7 IaC quality dimensions

These replace the standard product/software quality gate for all infra work. Applied at AF-QUALITY-GATE pre-plan and pre-ship gates:

  • Reliability — failure modes, retry logic, health checks
  • Security — secrets handling, IAM boundaries, network exposure
  • Scalability — resource limits, auto-scaling, capacity planning
  • Modularity — reusable modules, clear boundaries, minimal coupling
  • Testability — infrastructure can be validated without production deployment
  • Observability — logging, metrics, alerting, tracing integration
  • Change-safety — idempotency, drift prevention, rollback plan

Flow execution

Pre-execution chain

  • Pre-flight — load silver-bullet.md §10 preferences
  • AF-ORIENT/silver:scan / /silver:context for infra topology
  • AF-BLAST-RADIUS/silver:blast-radius; LOW/MEDIUM/HIGH/CRITICAL rating
  • AF-DEVOPS-ROUTE — IaC/cloud toolchain routing
  • AF-QUALITY-GATE pre-plan/devops-quality-gates (7 IaC dimensions); security dimension mandatory before planning
  • AF-VALIDATE/silver:validate when plans exist
  • AF-PLAN/silver:context, /silver:plan
  • AF-EXECUTE/silver:execute; TDD skipped for declarative IaC

Post-Execution Chain (canonical)

WF-POST-EXEC-GATES: review triad → AF-VERIFYAF-SECUREAF-VALIDATEAF-QUALITY-GATE pre-ship → branch finish → completion audit → AF-SHIP. Optional /silver:deploy / /silver:canary run through ship-readiness when live rollout is in scope.

Blast radius levels

The blast radius assessment produces one of four ratings.

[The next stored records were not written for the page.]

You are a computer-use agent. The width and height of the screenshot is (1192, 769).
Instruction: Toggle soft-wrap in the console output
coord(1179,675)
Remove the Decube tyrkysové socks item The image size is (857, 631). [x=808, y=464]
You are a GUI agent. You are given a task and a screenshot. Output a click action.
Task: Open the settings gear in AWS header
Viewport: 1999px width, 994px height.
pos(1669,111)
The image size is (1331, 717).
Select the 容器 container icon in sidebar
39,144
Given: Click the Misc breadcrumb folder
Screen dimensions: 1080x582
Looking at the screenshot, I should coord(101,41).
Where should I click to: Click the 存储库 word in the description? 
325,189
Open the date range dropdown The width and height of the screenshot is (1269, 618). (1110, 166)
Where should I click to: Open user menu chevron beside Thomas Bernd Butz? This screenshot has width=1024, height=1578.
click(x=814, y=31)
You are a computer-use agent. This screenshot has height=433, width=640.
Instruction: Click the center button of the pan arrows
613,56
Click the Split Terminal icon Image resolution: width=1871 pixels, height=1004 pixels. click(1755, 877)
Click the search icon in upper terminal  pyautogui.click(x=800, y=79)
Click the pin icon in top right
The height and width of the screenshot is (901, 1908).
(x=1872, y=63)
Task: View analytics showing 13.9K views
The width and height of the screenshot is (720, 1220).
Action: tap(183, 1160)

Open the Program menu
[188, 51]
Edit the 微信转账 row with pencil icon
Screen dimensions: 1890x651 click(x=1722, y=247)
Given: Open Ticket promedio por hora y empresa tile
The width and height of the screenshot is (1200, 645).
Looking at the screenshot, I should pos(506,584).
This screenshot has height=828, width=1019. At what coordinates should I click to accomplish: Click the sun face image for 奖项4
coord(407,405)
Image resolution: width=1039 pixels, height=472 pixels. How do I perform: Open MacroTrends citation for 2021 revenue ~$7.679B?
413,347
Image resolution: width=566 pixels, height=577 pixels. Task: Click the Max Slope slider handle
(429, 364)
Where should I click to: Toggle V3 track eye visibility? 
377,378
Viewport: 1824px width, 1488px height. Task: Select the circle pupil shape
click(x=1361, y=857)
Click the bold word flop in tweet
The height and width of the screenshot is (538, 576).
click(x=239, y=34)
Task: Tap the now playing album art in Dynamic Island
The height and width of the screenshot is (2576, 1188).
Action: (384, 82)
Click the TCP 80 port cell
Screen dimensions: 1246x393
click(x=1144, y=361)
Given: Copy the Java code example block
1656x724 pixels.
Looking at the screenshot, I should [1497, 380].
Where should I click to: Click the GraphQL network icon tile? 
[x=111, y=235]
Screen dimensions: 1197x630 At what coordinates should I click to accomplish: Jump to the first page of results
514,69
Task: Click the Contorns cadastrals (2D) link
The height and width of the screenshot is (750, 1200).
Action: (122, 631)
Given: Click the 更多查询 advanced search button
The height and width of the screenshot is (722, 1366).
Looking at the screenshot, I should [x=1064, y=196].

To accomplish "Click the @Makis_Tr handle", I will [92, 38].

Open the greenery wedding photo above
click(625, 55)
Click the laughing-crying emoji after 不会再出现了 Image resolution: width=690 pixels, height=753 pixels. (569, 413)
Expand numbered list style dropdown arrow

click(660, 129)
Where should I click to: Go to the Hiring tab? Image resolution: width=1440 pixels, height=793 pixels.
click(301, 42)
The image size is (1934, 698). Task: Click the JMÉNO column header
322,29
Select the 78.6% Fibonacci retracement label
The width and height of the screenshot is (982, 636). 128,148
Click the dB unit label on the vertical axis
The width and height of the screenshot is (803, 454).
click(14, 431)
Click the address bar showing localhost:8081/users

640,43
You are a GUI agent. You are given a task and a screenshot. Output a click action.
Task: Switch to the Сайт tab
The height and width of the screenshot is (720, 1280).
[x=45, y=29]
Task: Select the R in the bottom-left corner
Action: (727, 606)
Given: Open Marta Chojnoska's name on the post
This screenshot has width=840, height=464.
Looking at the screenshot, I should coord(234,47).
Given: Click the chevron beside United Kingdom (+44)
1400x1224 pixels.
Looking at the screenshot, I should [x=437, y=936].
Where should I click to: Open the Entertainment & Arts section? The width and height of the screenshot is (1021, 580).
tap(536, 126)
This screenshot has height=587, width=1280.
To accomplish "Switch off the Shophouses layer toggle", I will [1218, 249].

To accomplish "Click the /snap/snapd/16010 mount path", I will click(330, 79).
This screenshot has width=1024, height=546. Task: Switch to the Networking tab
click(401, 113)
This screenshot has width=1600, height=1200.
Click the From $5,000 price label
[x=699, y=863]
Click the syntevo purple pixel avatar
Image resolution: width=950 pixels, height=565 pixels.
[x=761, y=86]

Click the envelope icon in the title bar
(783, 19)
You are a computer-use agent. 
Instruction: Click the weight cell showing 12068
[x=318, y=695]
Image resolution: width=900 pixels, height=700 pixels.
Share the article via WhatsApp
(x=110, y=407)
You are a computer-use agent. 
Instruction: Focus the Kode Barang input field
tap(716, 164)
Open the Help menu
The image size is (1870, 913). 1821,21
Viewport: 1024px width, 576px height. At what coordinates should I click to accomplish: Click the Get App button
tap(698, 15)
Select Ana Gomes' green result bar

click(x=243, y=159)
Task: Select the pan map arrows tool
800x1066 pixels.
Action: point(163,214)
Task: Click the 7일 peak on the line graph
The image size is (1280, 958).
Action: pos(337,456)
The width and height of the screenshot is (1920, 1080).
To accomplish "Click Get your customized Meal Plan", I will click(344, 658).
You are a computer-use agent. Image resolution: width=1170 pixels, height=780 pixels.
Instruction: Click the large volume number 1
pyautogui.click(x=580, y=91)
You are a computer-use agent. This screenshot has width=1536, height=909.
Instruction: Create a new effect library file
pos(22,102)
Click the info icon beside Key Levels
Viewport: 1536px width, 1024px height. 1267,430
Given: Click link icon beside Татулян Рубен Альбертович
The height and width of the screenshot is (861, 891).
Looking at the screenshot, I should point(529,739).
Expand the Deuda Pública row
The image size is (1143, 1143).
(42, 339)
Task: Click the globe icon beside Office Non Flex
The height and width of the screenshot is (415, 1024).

The rating informs the scope of change-safety review and approval requirements:

LevelDescriptionTypical examples
LOW Change is isolated, no downstream impact, easy rollback Adding a new CI job, updating a single env var, adding a monitoring alert
MEDIUM Change affects 2–3 systems, rollback requires coordination New IAM role, updating deployment pipeline, adding a new service
HIGH Change affects production paths or cross-cutting infra, significant blast if rolled back Database migration, network topology change, certificate rotation
CRITICAL Core infra, affects all systems, rollback may cause outage Cloud account-level changes, DNS/CDN changes, VPC or subnet modifications

Non-Skippable Gates

🔒
These steps cannot be skipped regardless of §10 preferences or user request:
  • Security dimension inside /devops-quality-gates (AF-QUALITY-GATE pre-plan)
  • /devops-quality-gates pre-ship (AF-QUALITY-GATE)
  • /silver:verify (AF-VERIFY)

Example Invocation

/silver:devops Add GitHub Actions CI pipeline for automated testing

Silver Bullet routes to WF-SILVER-DEVOPS: AF-BLAST-RADIUS (likely LOW/MEDIUM) → AF-DEVOPS-ROUTEAF-QUALITY-GATEAF-PLANAF-EXECUTE (no TDD) → WF-POST-EXEC-GATES.